(Beginning of Data supplied)
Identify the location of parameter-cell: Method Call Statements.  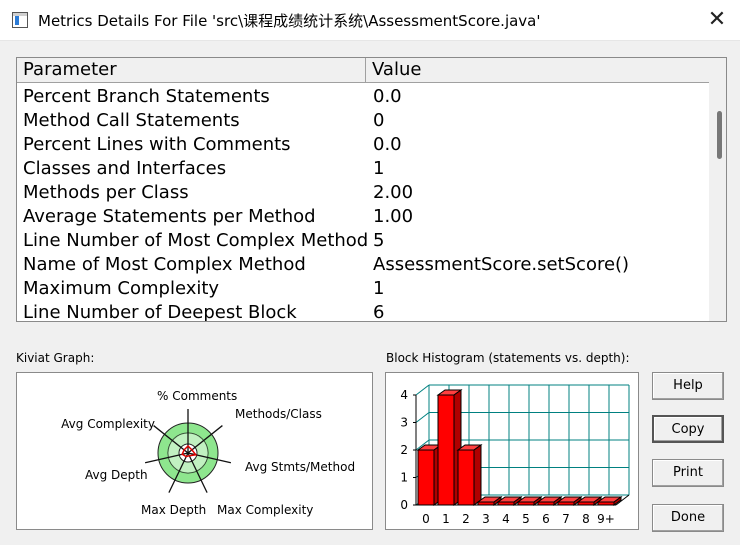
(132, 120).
(End of Data supplied)
(Beginning of Data supplied)
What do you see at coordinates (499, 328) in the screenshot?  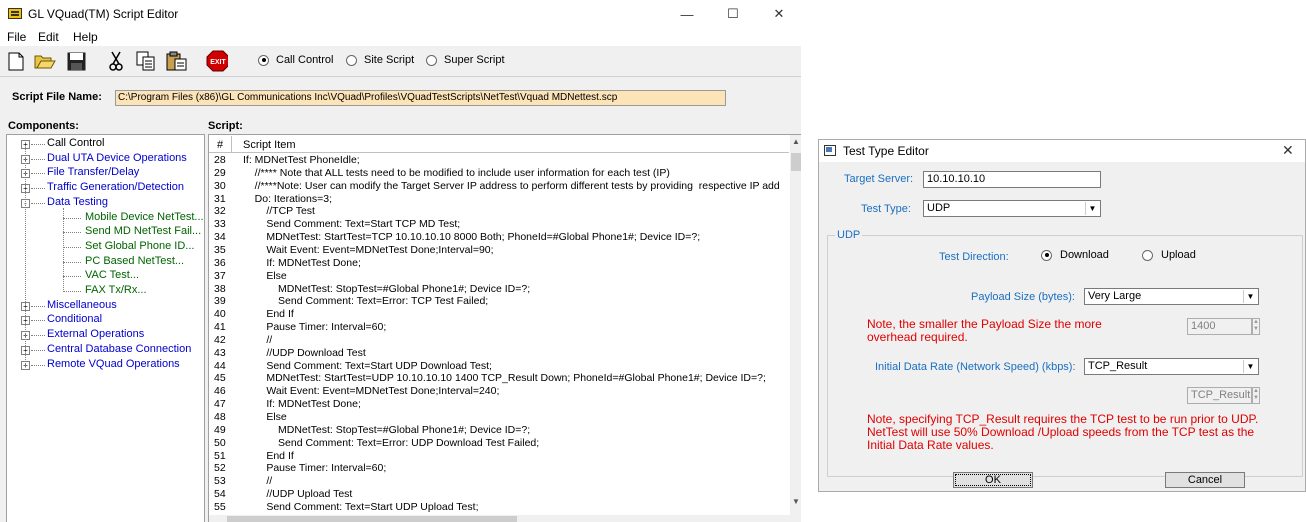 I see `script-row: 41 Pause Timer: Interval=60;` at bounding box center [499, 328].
(End of Data supplied)
(Beginning of Data supplied)
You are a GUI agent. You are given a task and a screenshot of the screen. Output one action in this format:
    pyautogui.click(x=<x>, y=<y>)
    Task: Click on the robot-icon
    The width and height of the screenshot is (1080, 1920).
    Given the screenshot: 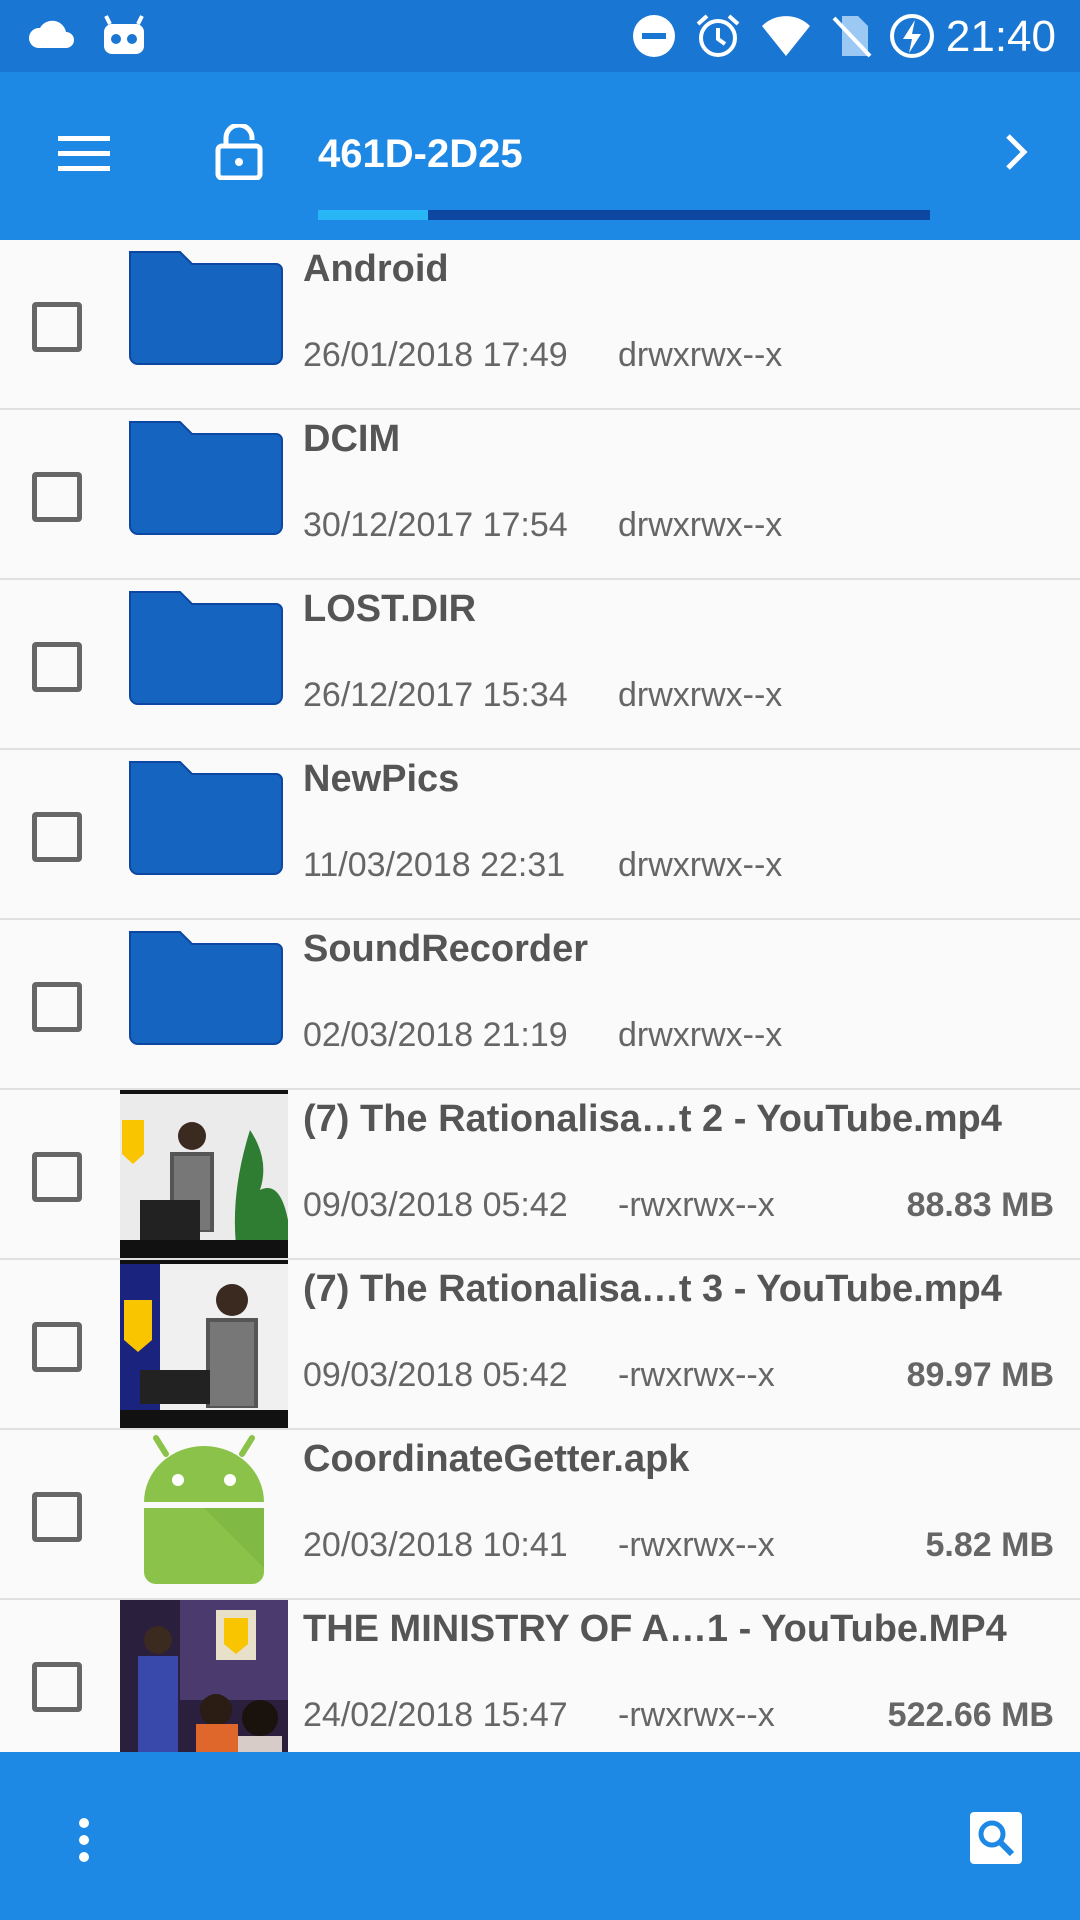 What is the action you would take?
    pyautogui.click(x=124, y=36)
(End of Data supplied)
▶ What you need to do
Put the items starting with the line that contains "Identify the location" and going on through the line that contains "(132, 120)." into a JSON list of strings, one per line, omitting blank lines. Leave the pictures out of the answer.

▶ Reply
[
  "Identify the location of parameter-cell: Method Call Statements.  ",
  "(132, 120)."
]